Task to complete: Work out how many lines in the data below contain the string "each", and reply with that figure alone.

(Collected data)
=== Begin Enclosure ===
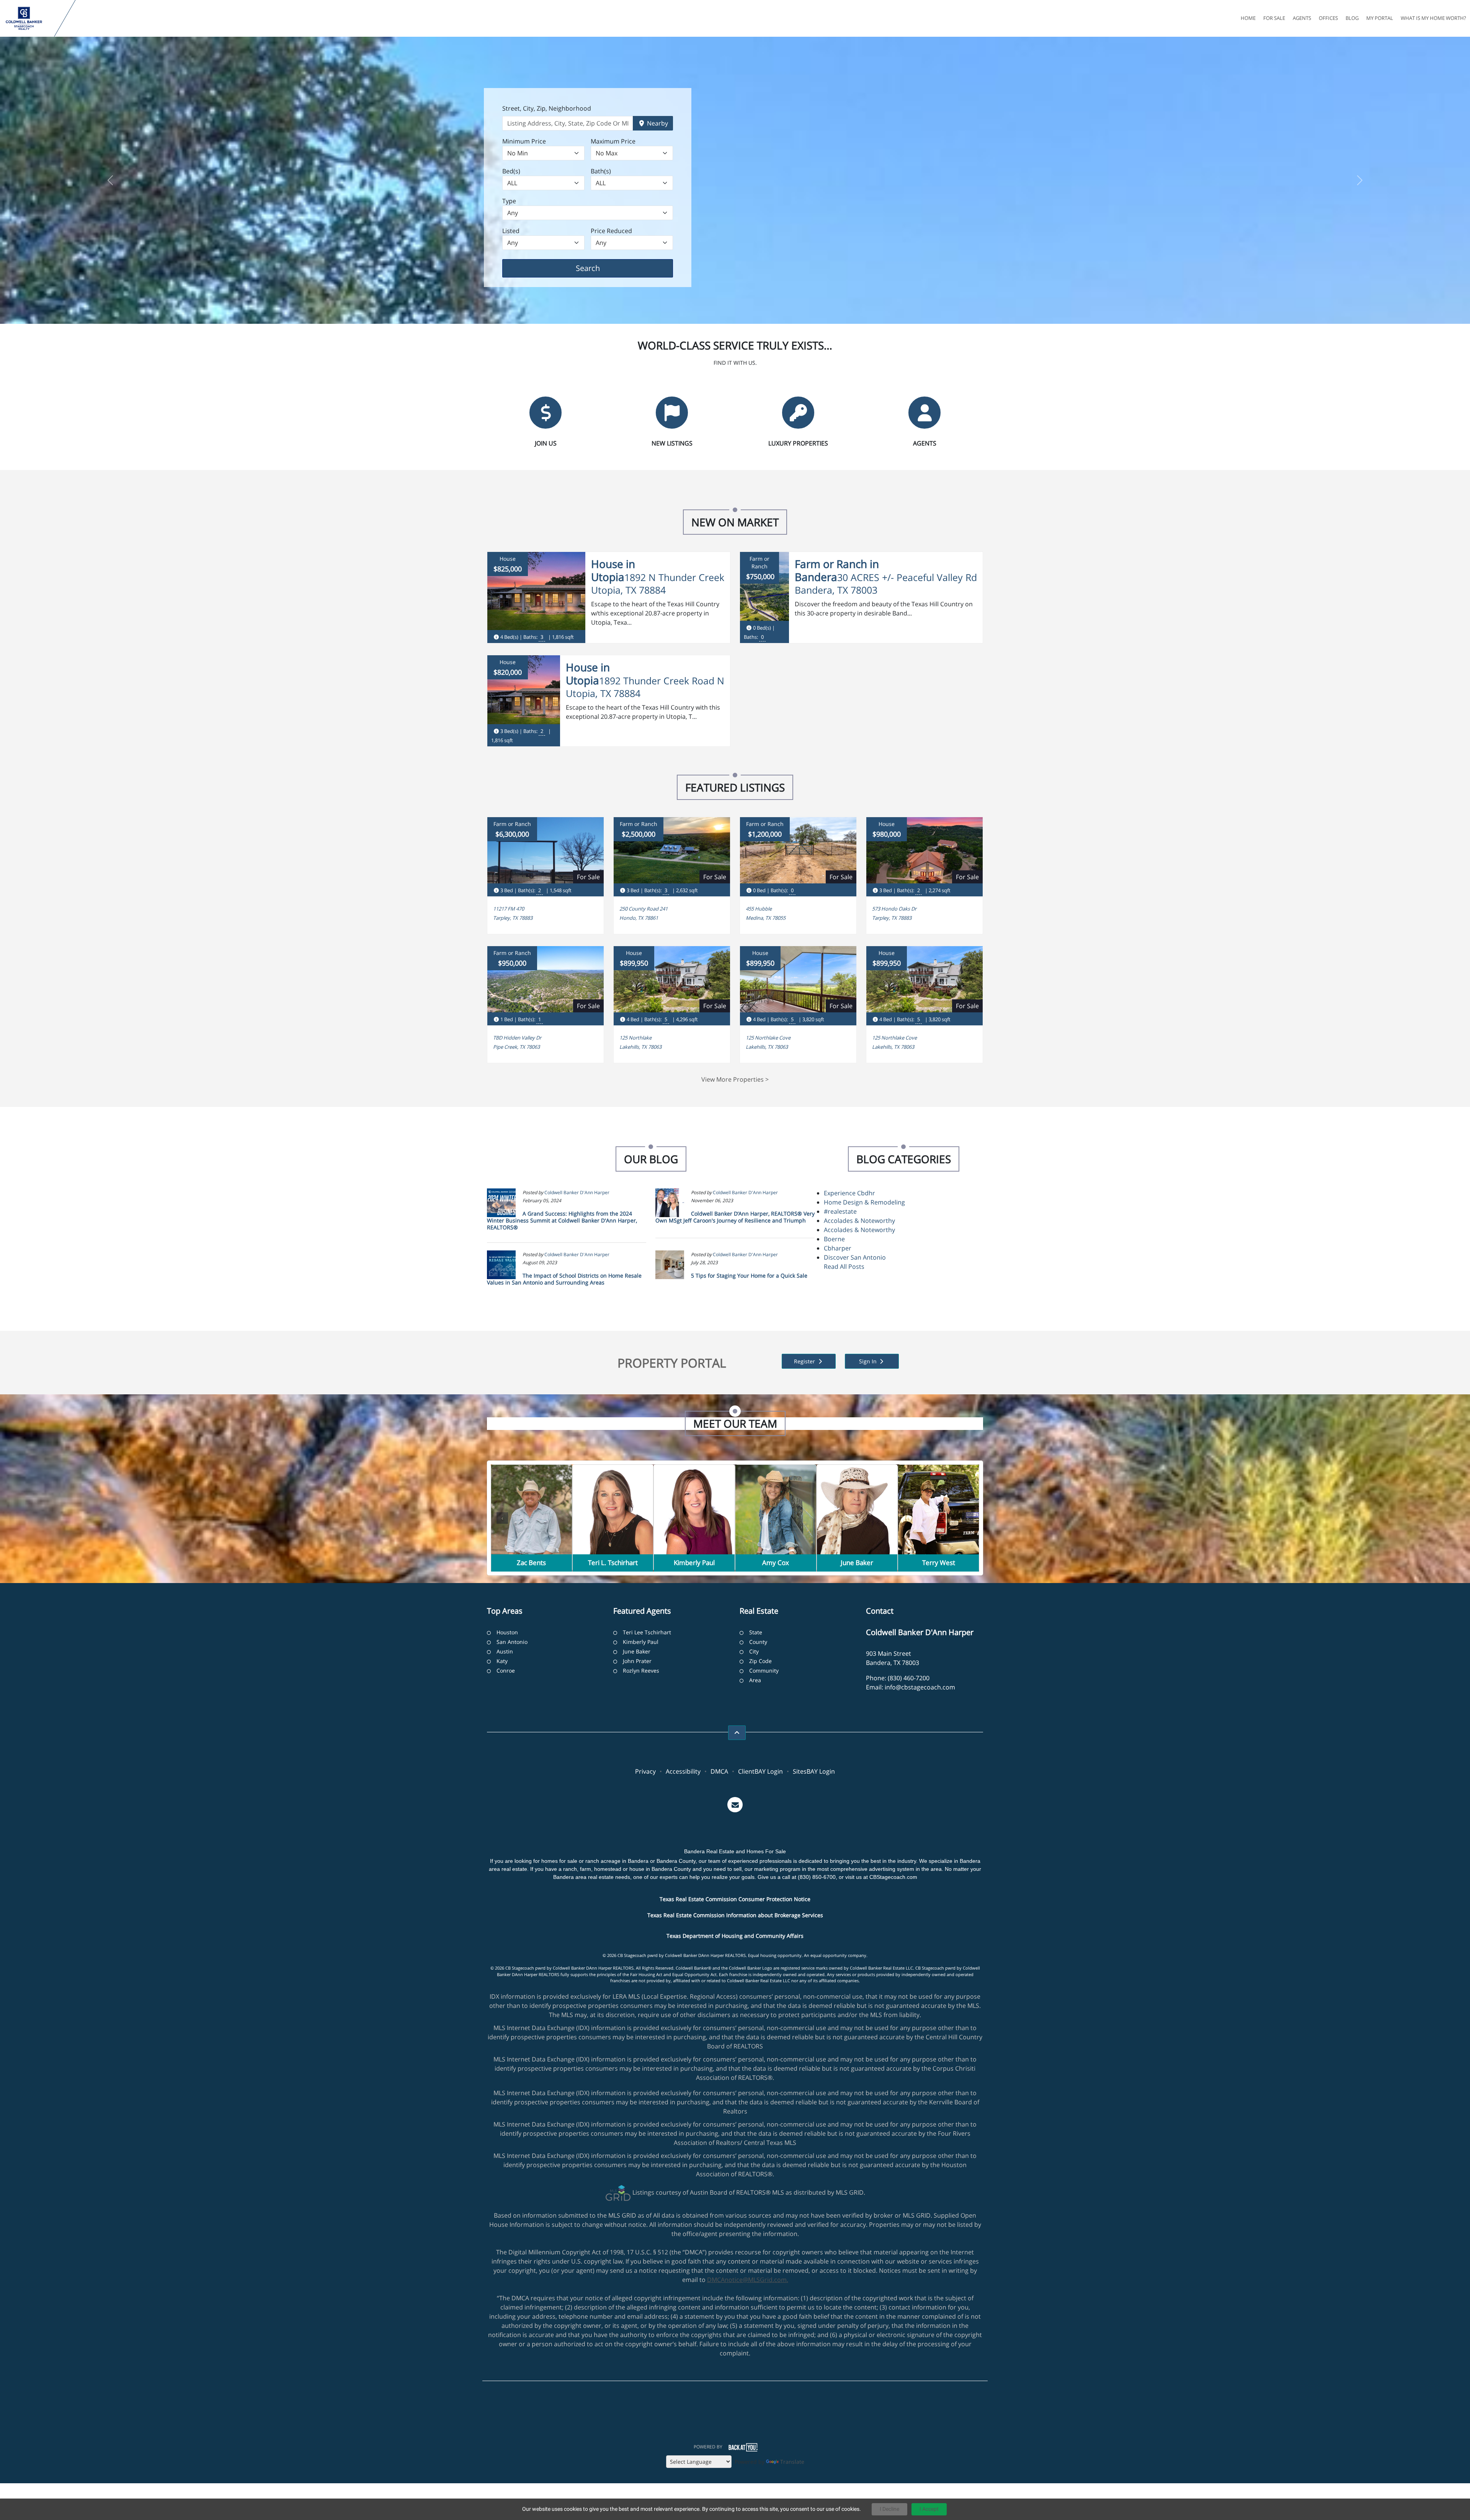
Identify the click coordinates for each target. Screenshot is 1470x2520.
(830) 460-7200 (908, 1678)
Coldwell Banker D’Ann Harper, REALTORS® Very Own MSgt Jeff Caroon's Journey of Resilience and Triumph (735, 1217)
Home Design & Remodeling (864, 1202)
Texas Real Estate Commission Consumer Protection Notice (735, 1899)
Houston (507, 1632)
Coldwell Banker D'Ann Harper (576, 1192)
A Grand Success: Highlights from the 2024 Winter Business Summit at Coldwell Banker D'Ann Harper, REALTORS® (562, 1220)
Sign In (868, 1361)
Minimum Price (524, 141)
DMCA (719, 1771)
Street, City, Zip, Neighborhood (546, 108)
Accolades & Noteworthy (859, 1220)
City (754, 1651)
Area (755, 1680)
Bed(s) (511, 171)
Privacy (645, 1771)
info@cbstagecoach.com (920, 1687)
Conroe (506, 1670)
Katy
=== End Enclosure ===
=== Begin Enclosure ===
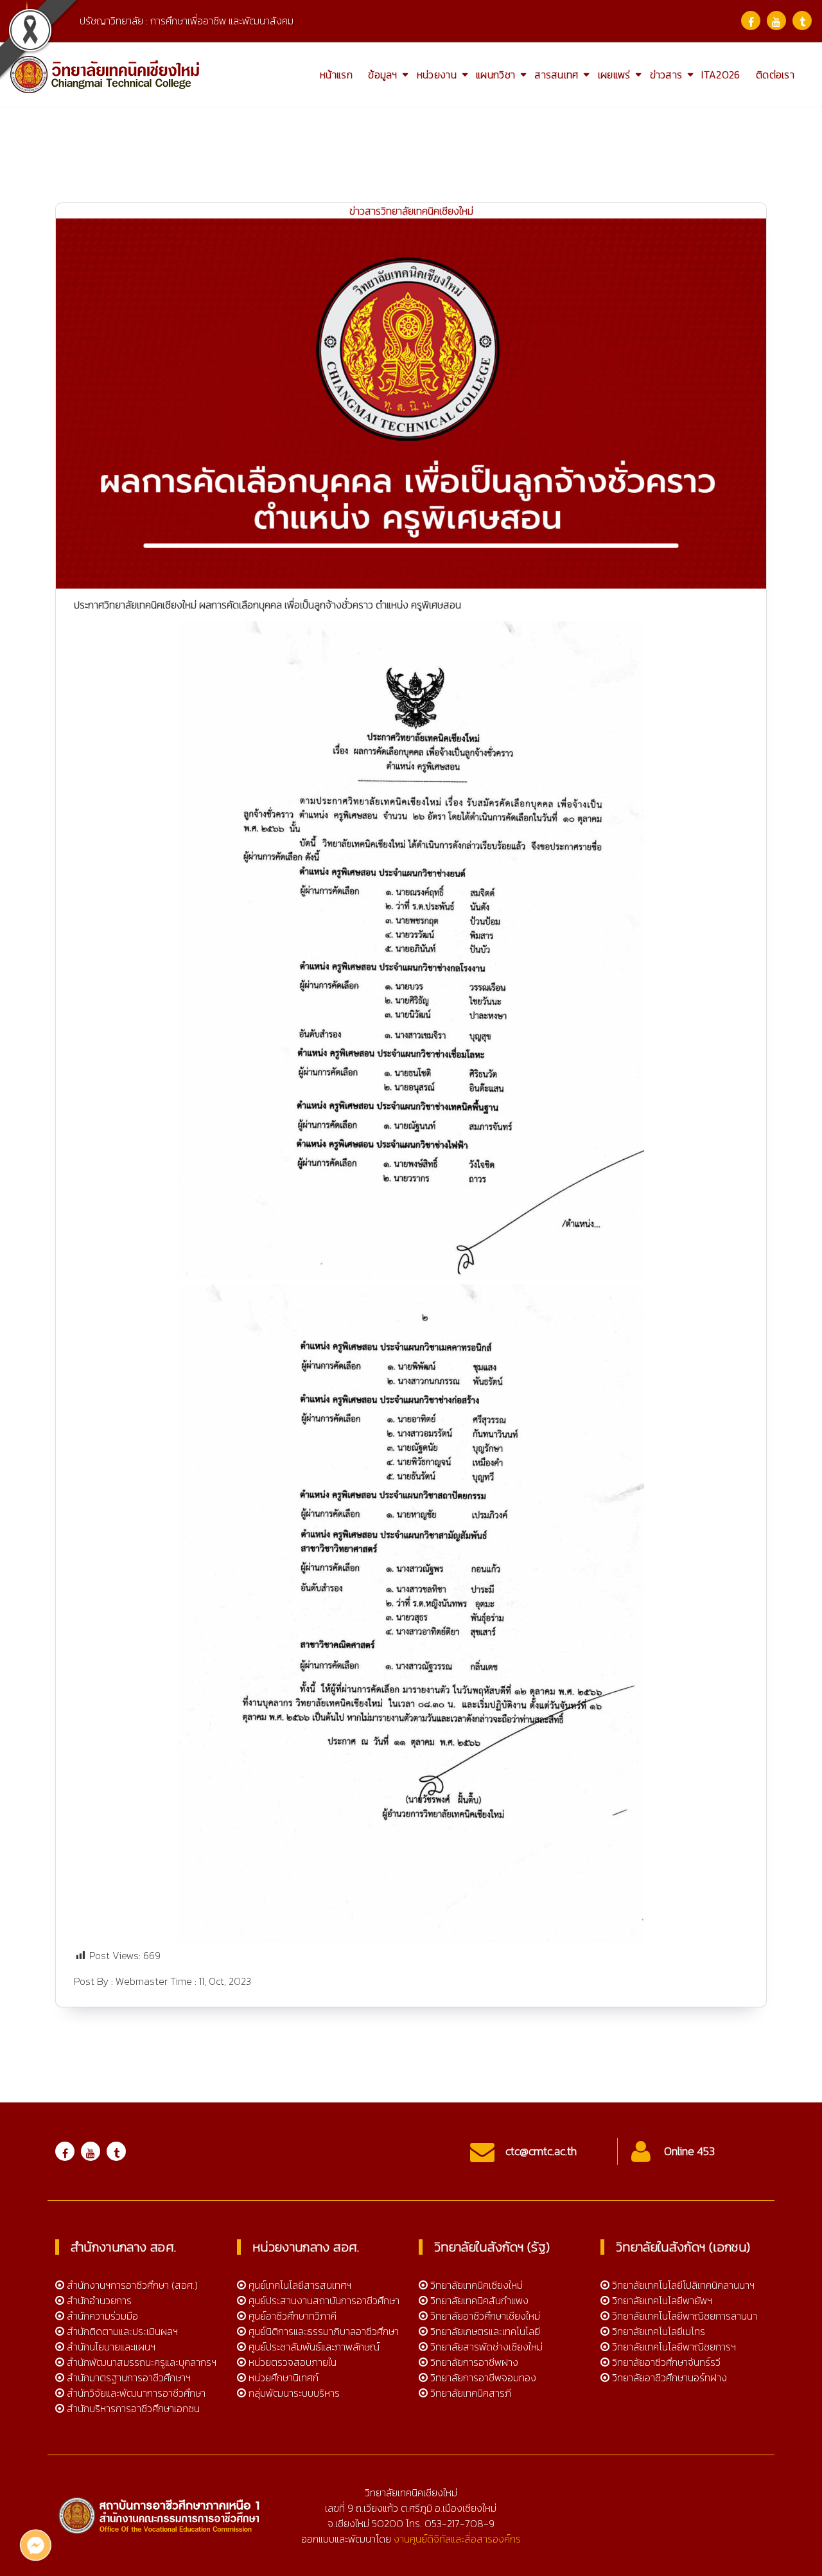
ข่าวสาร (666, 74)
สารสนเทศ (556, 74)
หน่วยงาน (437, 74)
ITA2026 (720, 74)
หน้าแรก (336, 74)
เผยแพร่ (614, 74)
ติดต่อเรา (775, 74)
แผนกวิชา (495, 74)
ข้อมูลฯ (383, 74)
=== End Enclosure ===
=== Begin Enclosure ===
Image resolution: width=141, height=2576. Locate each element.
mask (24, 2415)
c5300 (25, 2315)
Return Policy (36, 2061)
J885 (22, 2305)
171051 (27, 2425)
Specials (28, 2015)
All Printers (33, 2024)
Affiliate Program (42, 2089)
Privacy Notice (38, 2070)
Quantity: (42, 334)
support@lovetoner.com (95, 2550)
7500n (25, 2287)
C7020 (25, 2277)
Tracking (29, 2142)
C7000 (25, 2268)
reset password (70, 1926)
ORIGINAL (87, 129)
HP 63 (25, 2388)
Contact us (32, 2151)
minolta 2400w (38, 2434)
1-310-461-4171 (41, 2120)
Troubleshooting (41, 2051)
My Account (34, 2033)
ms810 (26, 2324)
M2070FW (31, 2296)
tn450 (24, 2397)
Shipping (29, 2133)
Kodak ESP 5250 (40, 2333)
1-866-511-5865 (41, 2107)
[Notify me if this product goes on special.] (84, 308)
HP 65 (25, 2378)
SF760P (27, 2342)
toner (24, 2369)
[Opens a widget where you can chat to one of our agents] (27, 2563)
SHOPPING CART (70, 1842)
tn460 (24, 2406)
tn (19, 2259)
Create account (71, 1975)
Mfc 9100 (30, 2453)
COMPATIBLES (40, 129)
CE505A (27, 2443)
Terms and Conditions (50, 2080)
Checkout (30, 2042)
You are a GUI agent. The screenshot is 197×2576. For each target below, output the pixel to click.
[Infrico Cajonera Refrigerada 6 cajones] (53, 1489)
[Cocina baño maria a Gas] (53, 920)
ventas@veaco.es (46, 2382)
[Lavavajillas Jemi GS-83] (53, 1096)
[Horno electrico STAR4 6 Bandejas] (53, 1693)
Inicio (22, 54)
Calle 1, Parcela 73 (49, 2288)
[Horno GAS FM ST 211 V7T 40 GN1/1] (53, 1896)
=== End Enclosure ===
Written response: 3